### EXERCISE BRIEF
Please transcribe, word for word, only the lines from the one containing "You are a computer-use" through the last line of the records below, both included, and leave out every picture.

### Collected data entries
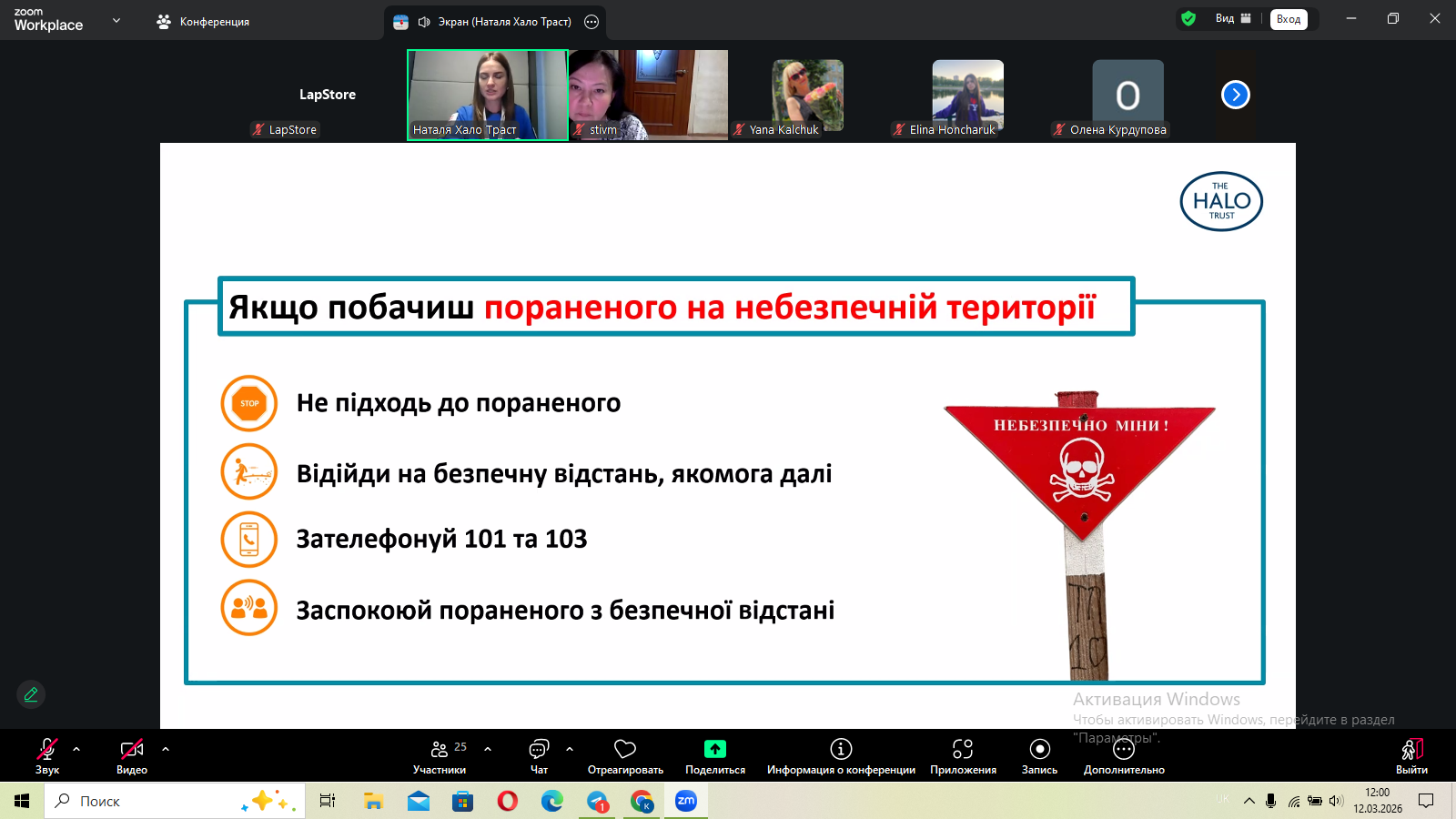Show next participants with blue arrow
This screenshot has height=819, width=1456.
point(1235,95)
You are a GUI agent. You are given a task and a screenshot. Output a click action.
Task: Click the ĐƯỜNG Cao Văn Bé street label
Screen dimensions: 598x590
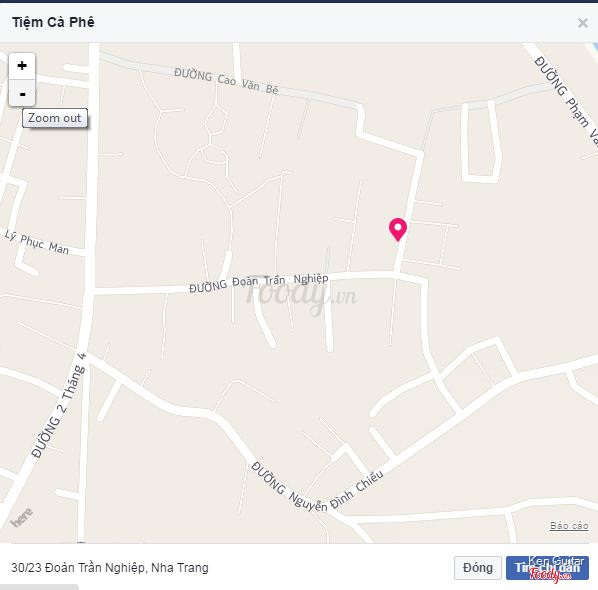tap(226, 80)
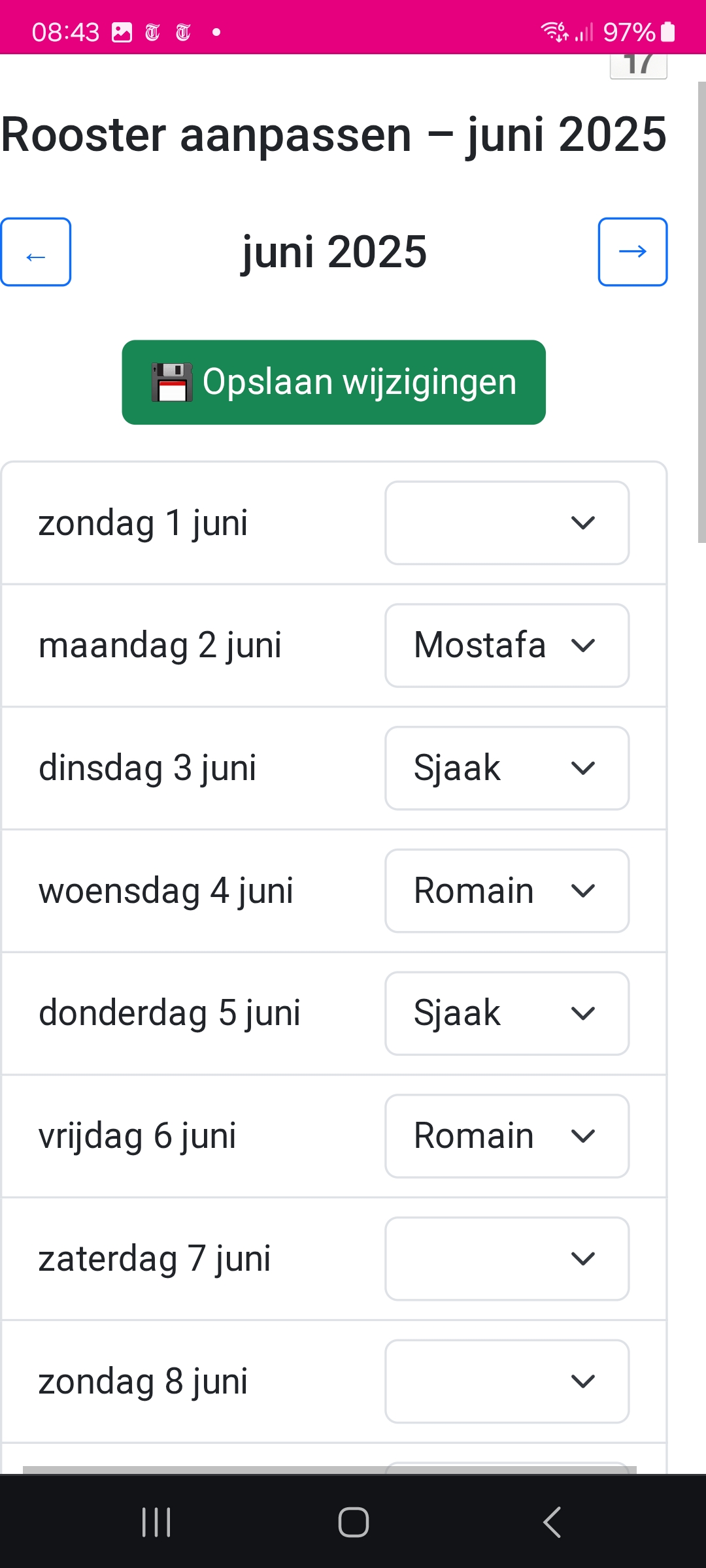Tap the left arrow to go to mei
Viewport: 706px width, 1568px height.
click(36, 252)
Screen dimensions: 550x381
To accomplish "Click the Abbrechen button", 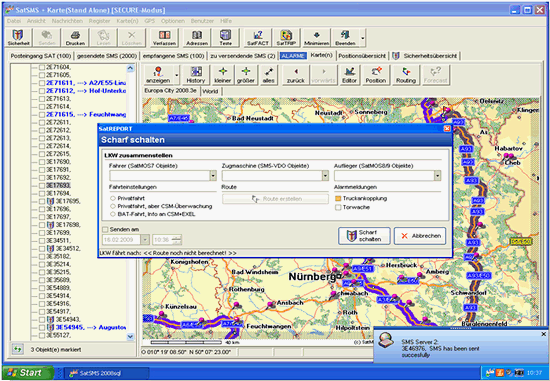I will click(420, 236).
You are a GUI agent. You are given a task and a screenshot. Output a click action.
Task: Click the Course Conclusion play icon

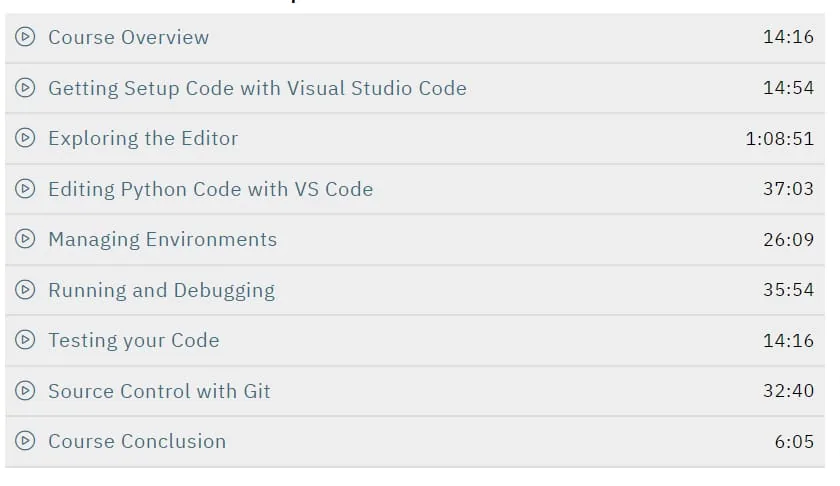25,441
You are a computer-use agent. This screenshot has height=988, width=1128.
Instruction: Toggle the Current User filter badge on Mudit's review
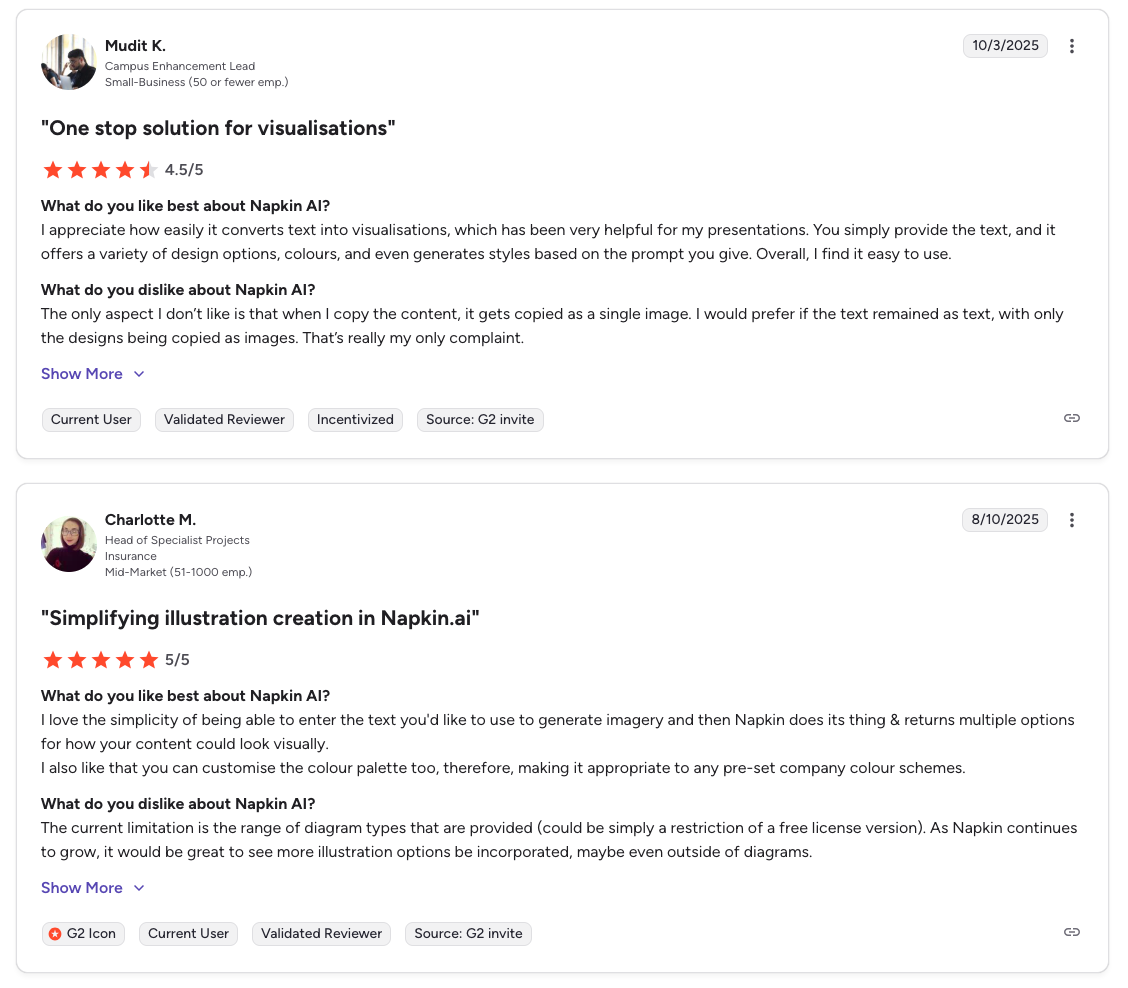click(x=91, y=419)
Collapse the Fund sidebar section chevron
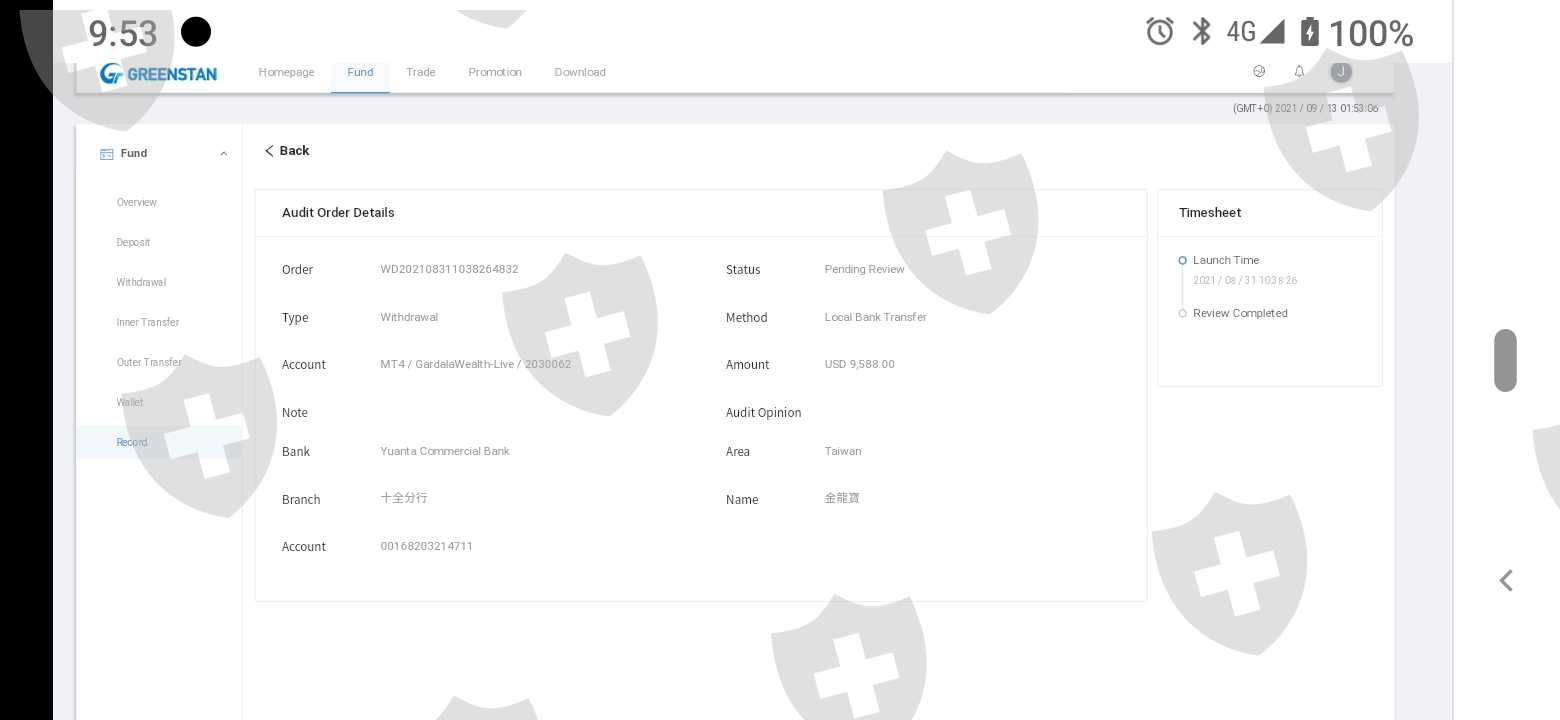This screenshot has height=720, width=1560. tap(223, 154)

### RESPONSE TO THIS EXERCISE
You are a computer-use agent. This screenshot has height=988, width=1128.
Instruction: Toggle the Current User filter badge on Mudit's review
click(x=91, y=419)
Collapse the Fund sidebar section chevron
This screenshot has height=720, width=1560. tap(223, 154)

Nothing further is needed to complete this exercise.